### DATA ENTRIES:
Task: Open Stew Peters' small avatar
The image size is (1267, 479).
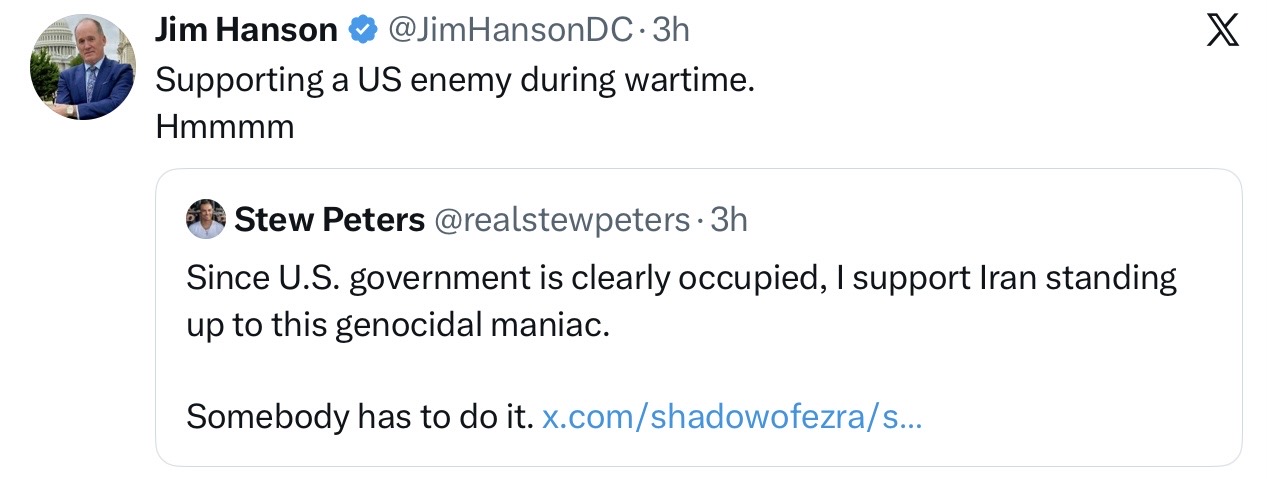Action: [x=206, y=219]
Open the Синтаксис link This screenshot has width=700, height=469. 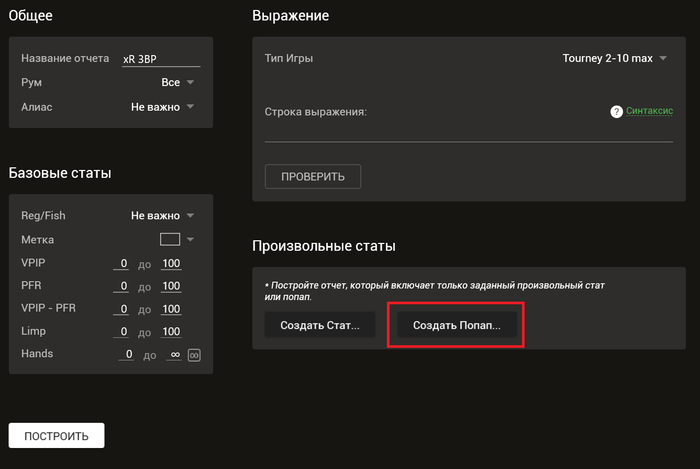(x=649, y=112)
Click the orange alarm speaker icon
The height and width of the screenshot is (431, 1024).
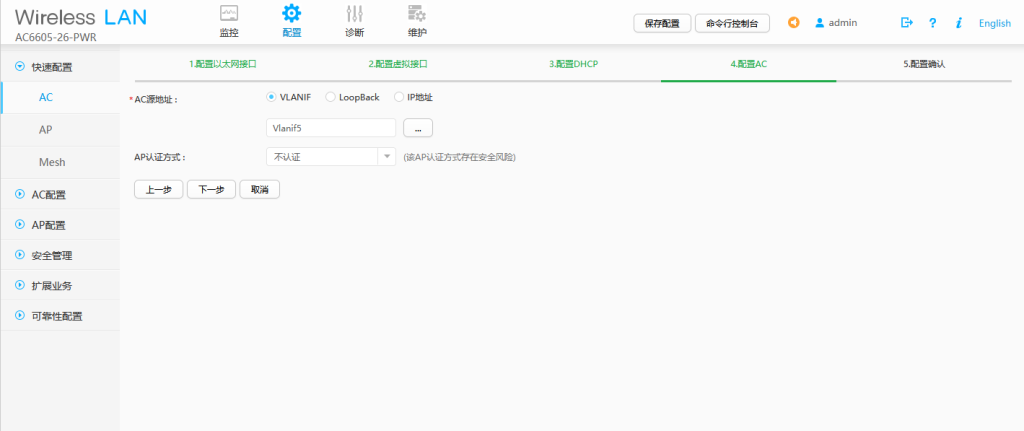point(794,22)
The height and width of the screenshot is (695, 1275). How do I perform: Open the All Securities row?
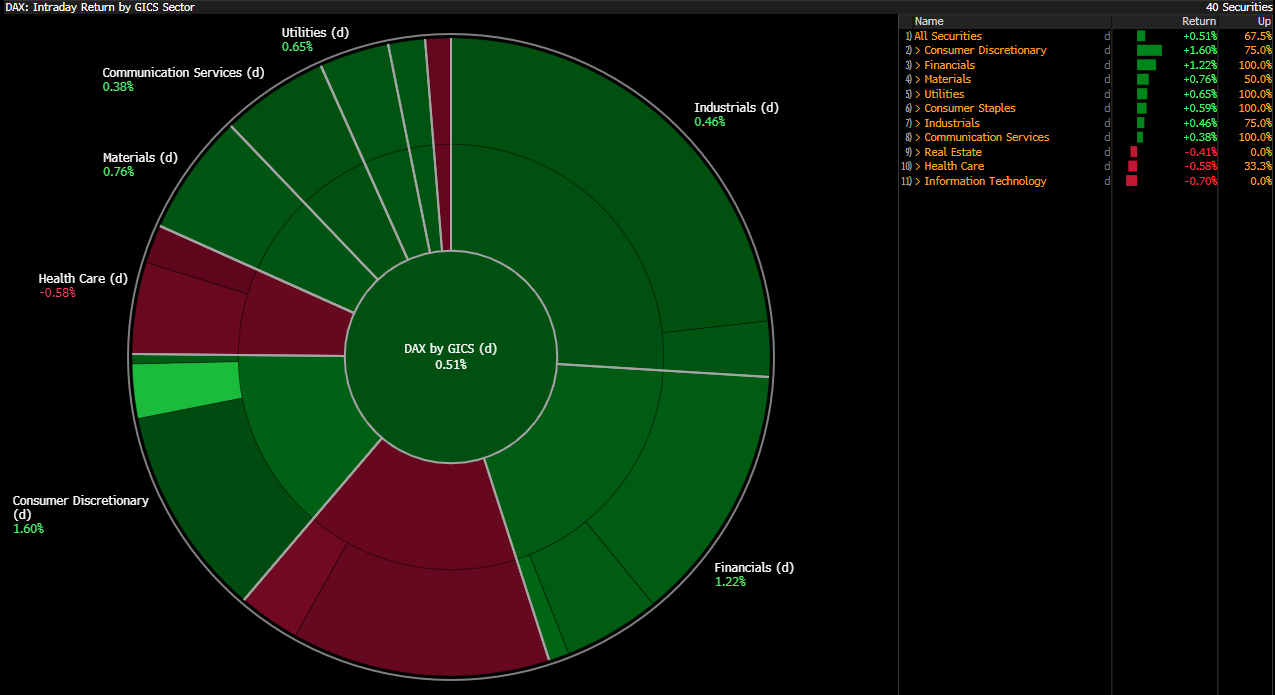[x=947, y=36]
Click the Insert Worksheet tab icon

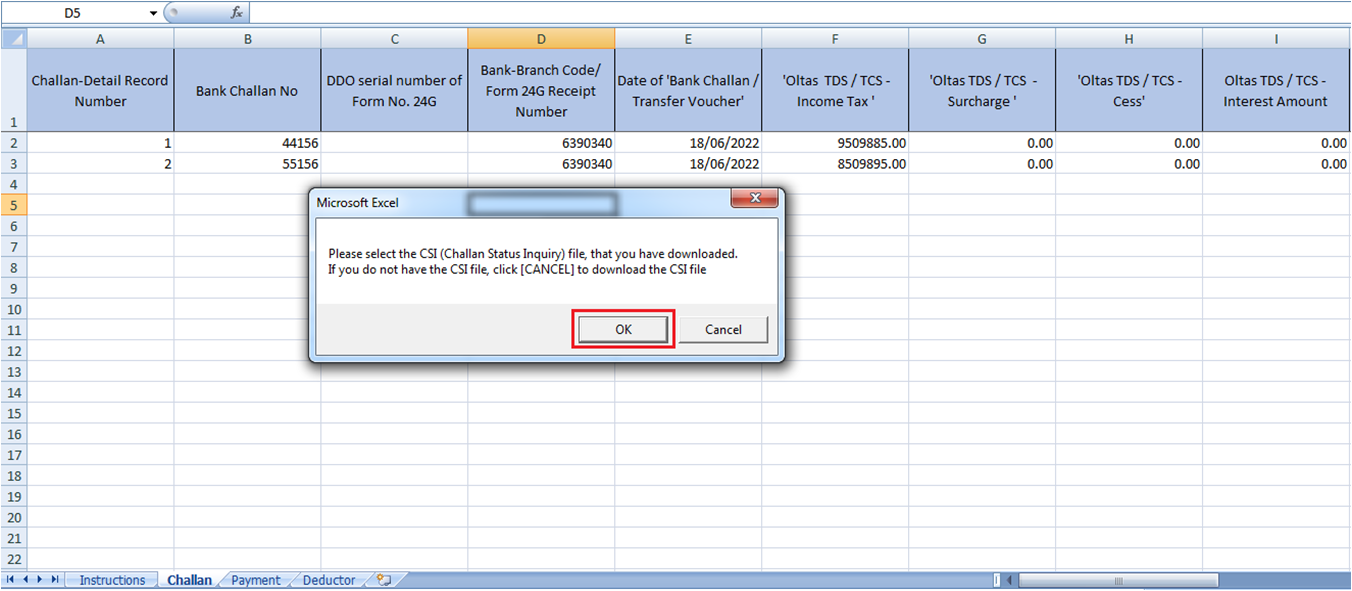coord(383,579)
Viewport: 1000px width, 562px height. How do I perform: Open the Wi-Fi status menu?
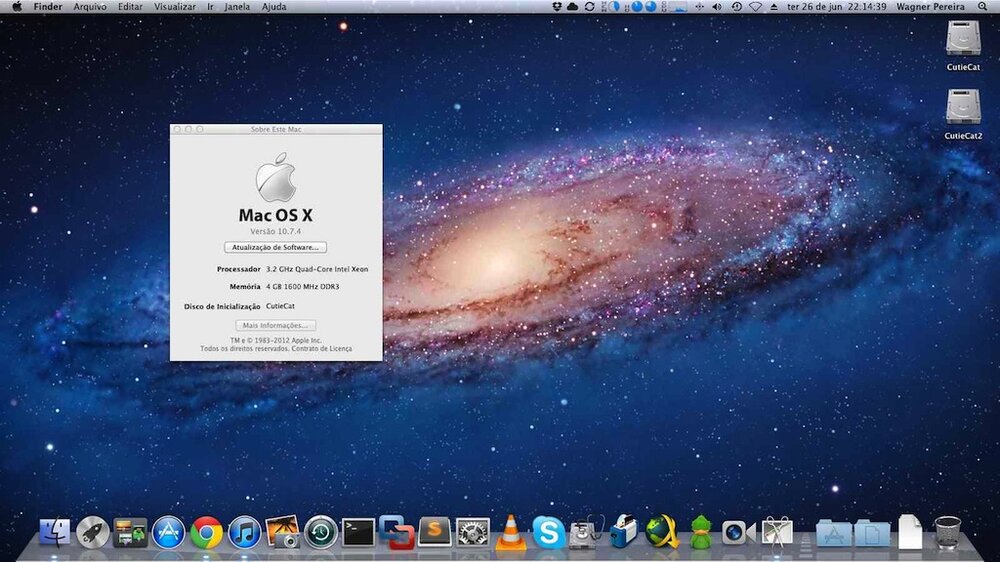click(x=756, y=6)
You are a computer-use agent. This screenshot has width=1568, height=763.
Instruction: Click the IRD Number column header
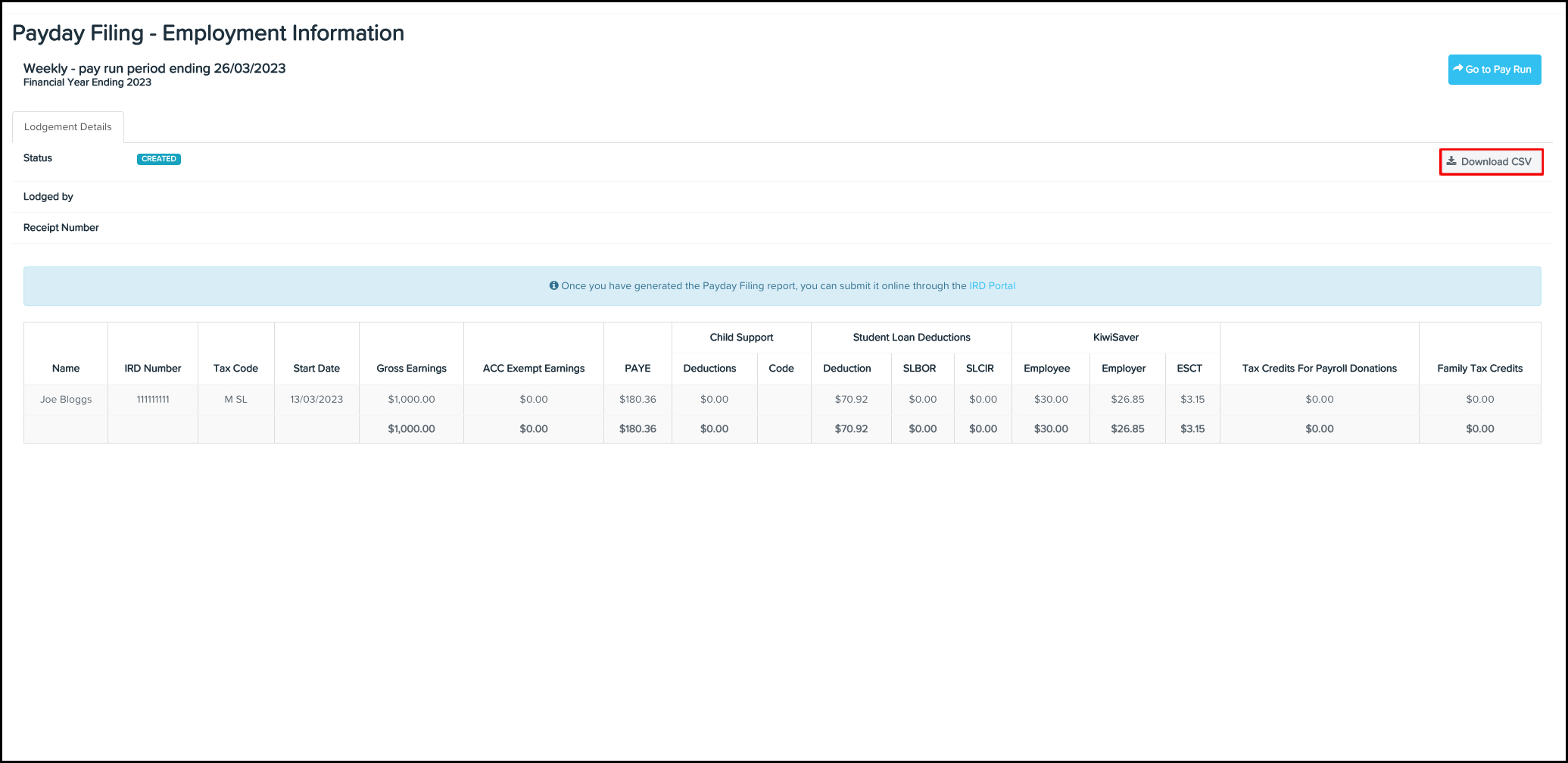coord(153,369)
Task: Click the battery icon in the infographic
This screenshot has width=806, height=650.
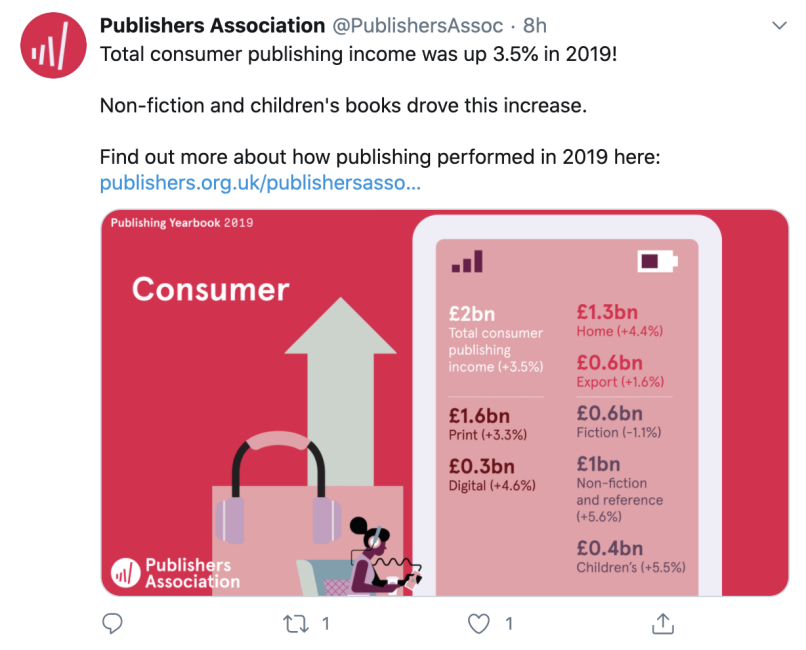Action: click(657, 262)
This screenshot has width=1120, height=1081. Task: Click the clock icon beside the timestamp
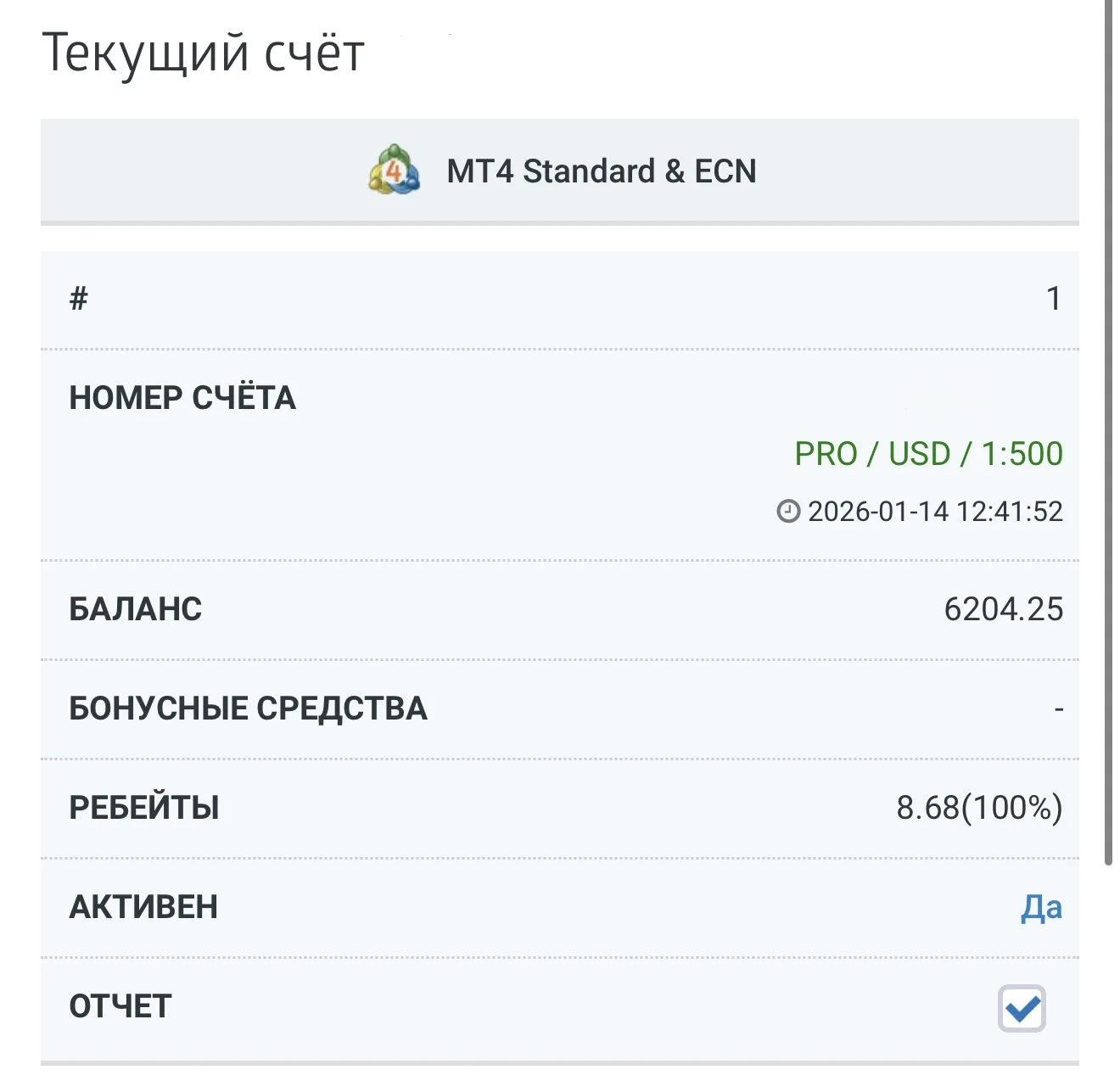tap(788, 511)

### WHAT THE TASK REQUIRES:
Lay out everything from the line containing "Task: Click the battery" down to the end of the data as a JSON list of strings, one string per line, with blank lines skipped. Leave the pictures out.

### SOLVED EXERCISE:
[
  "Task: Click the battery icon in the infographic",
  "This screenshot has width=806, height=650.",
  "Action: click(657, 262)",
  "This screenshot has width=1120, height=1081. Task: Click the clock icon beside the timestamp",
  "tap(788, 511)"
]